[Records shown]

..............................

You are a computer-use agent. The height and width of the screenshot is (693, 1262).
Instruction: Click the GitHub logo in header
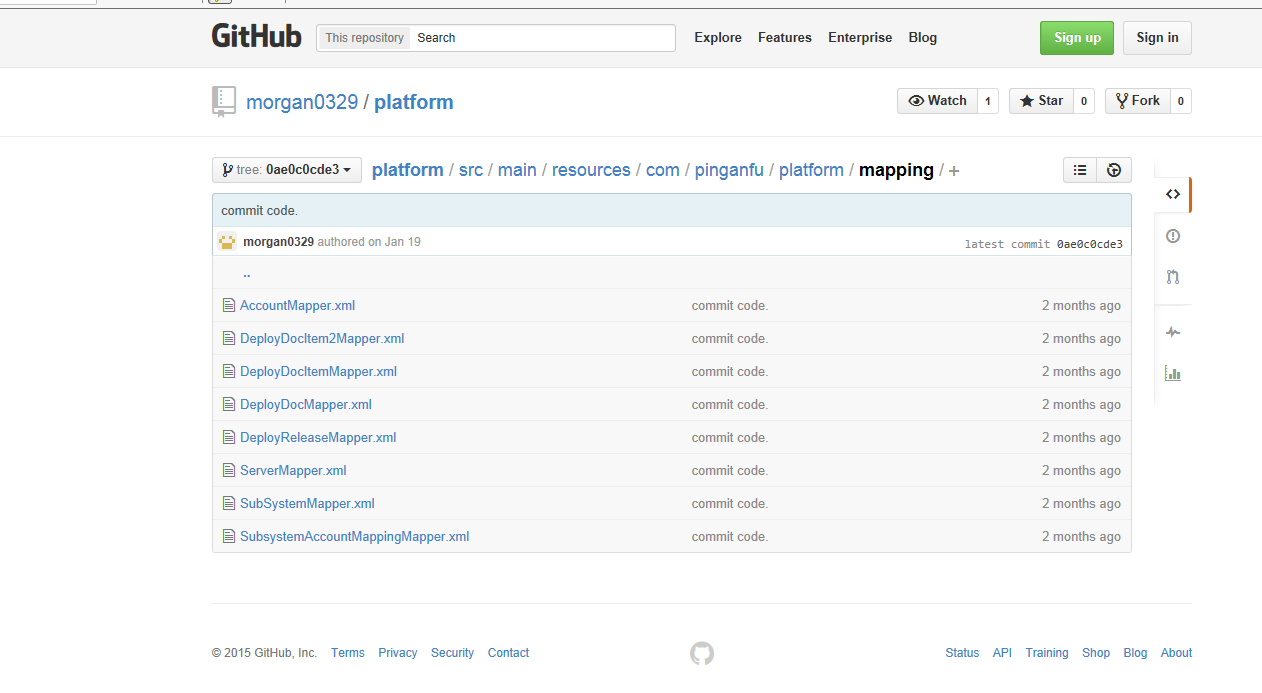click(x=256, y=36)
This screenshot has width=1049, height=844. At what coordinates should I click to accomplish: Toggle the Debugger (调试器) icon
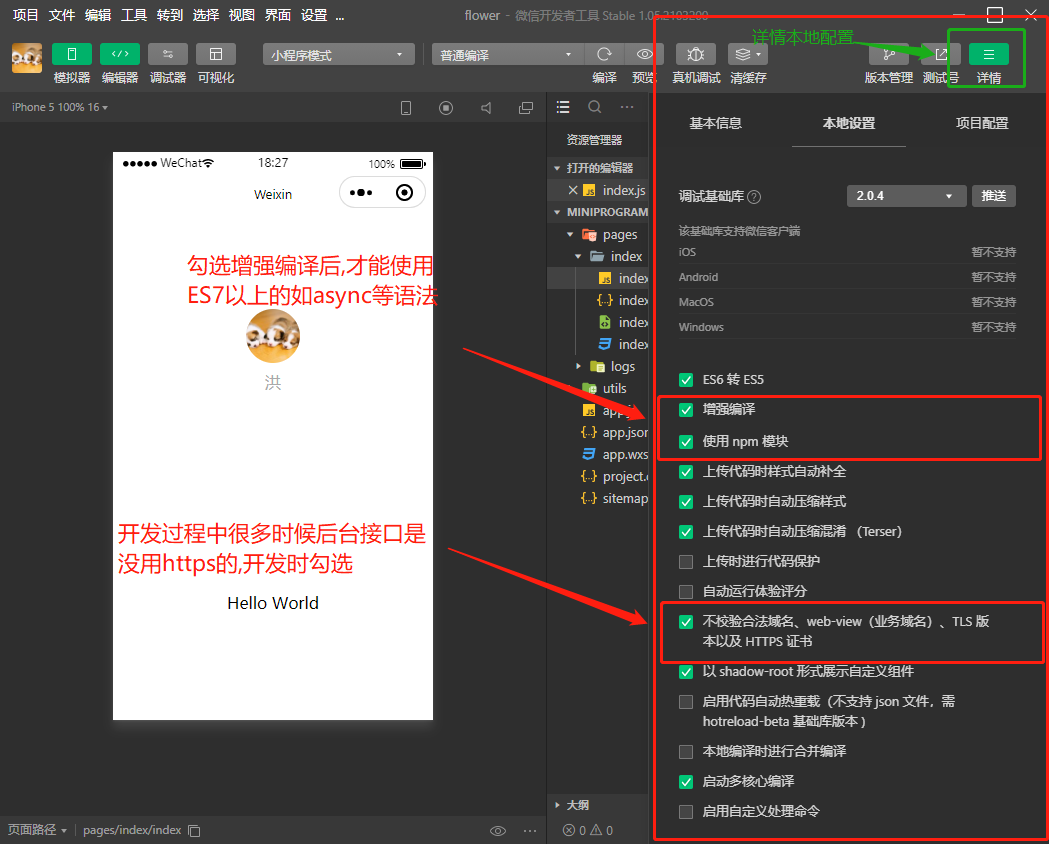tap(168, 54)
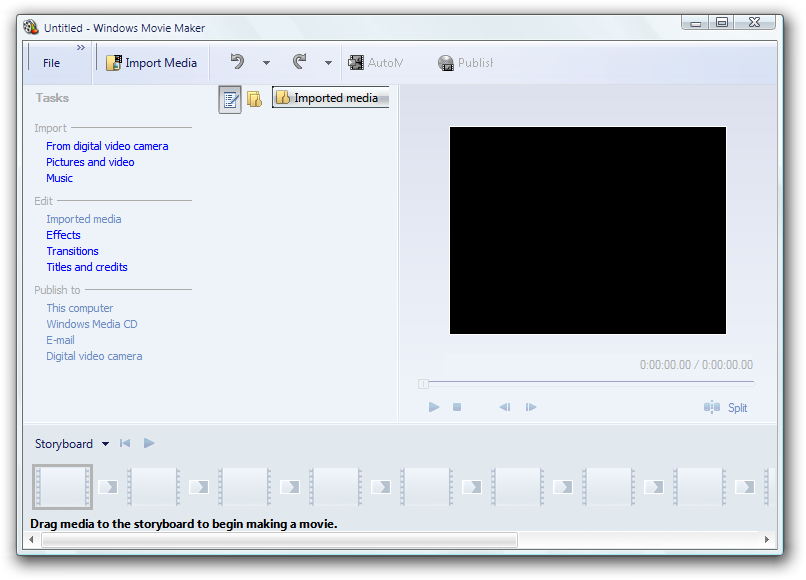Rewind the storyboard to start
Screen dimensions: 806x580
pos(125,443)

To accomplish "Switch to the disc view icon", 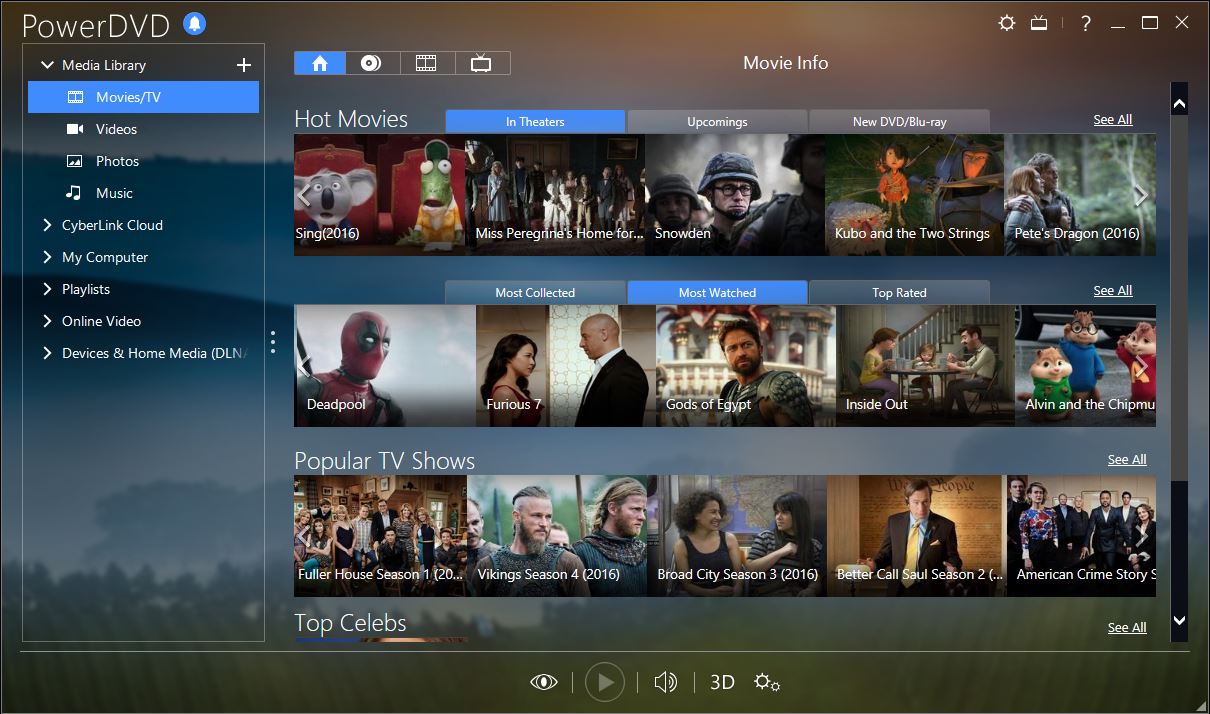I will [371, 63].
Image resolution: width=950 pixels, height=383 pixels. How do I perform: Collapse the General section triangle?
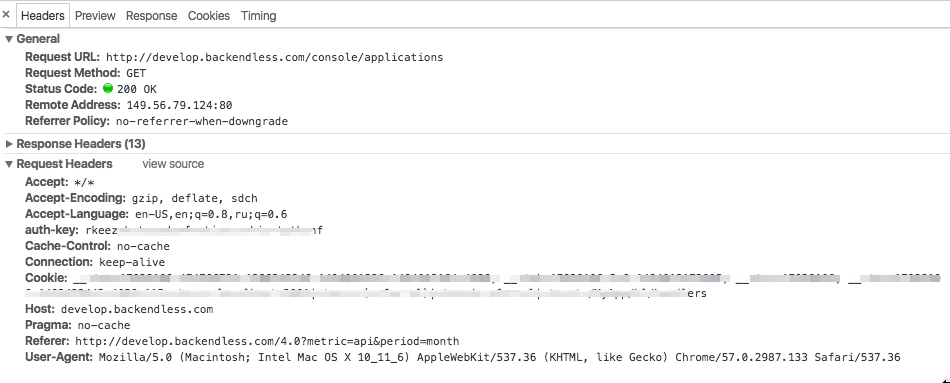[x=9, y=39]
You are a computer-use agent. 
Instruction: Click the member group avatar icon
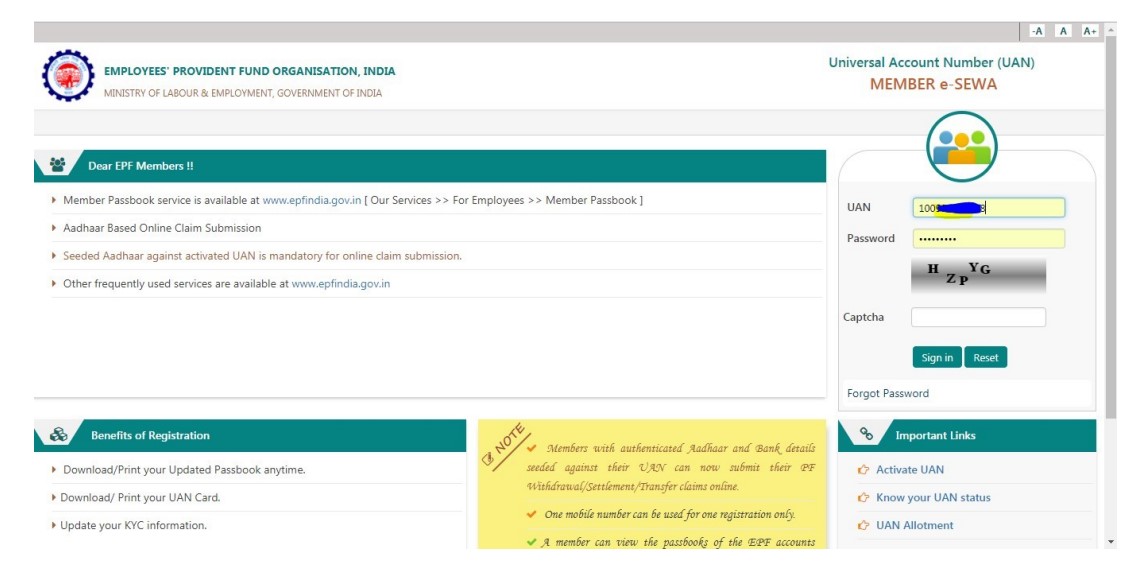click(x=961, y=147)
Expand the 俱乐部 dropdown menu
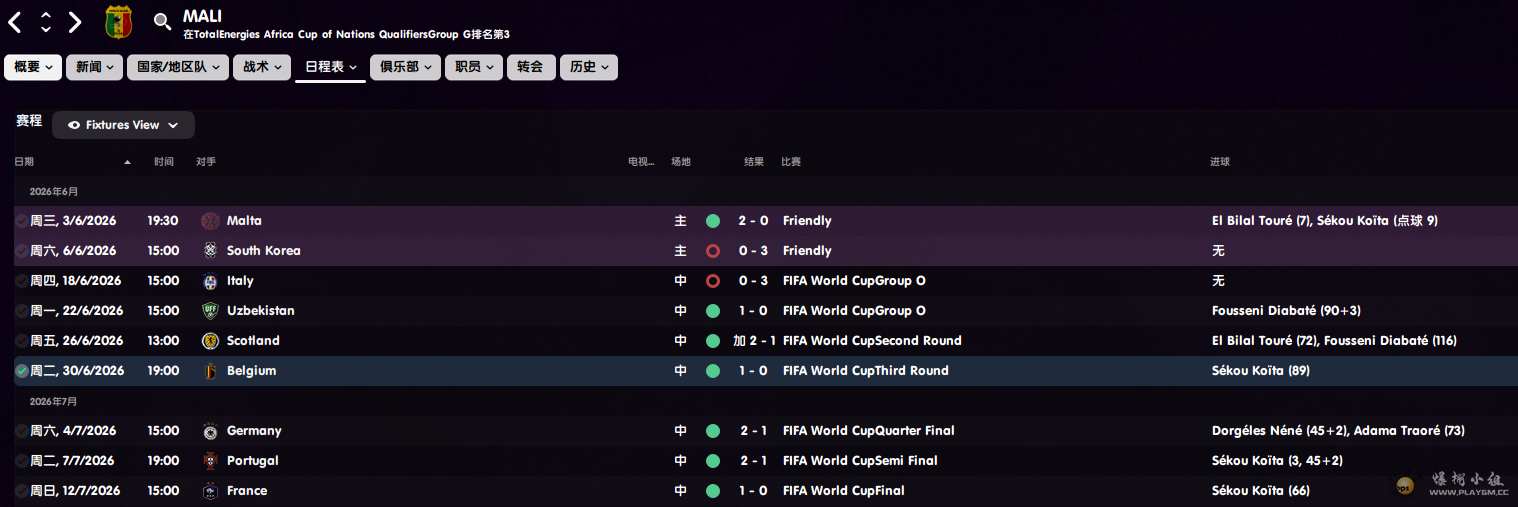 coord(405,67)

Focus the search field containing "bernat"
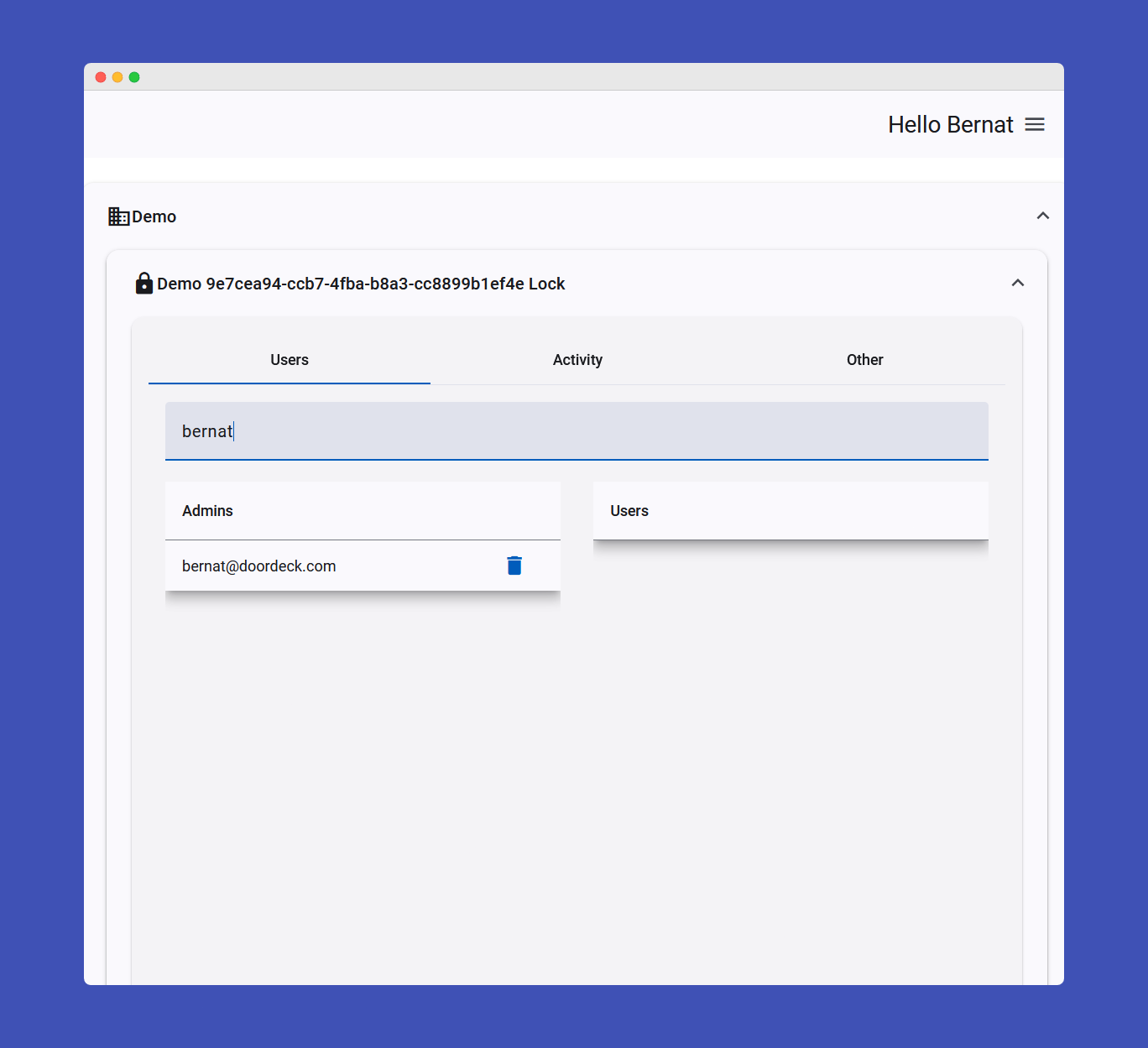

..............................

[What the exercise asks]
Which of the lines above contain "agent"? Return them all.

[Your response]
You are a computer-use agent. The height and width of the screenshot is (693, 1262).
You are a computer-use agent. 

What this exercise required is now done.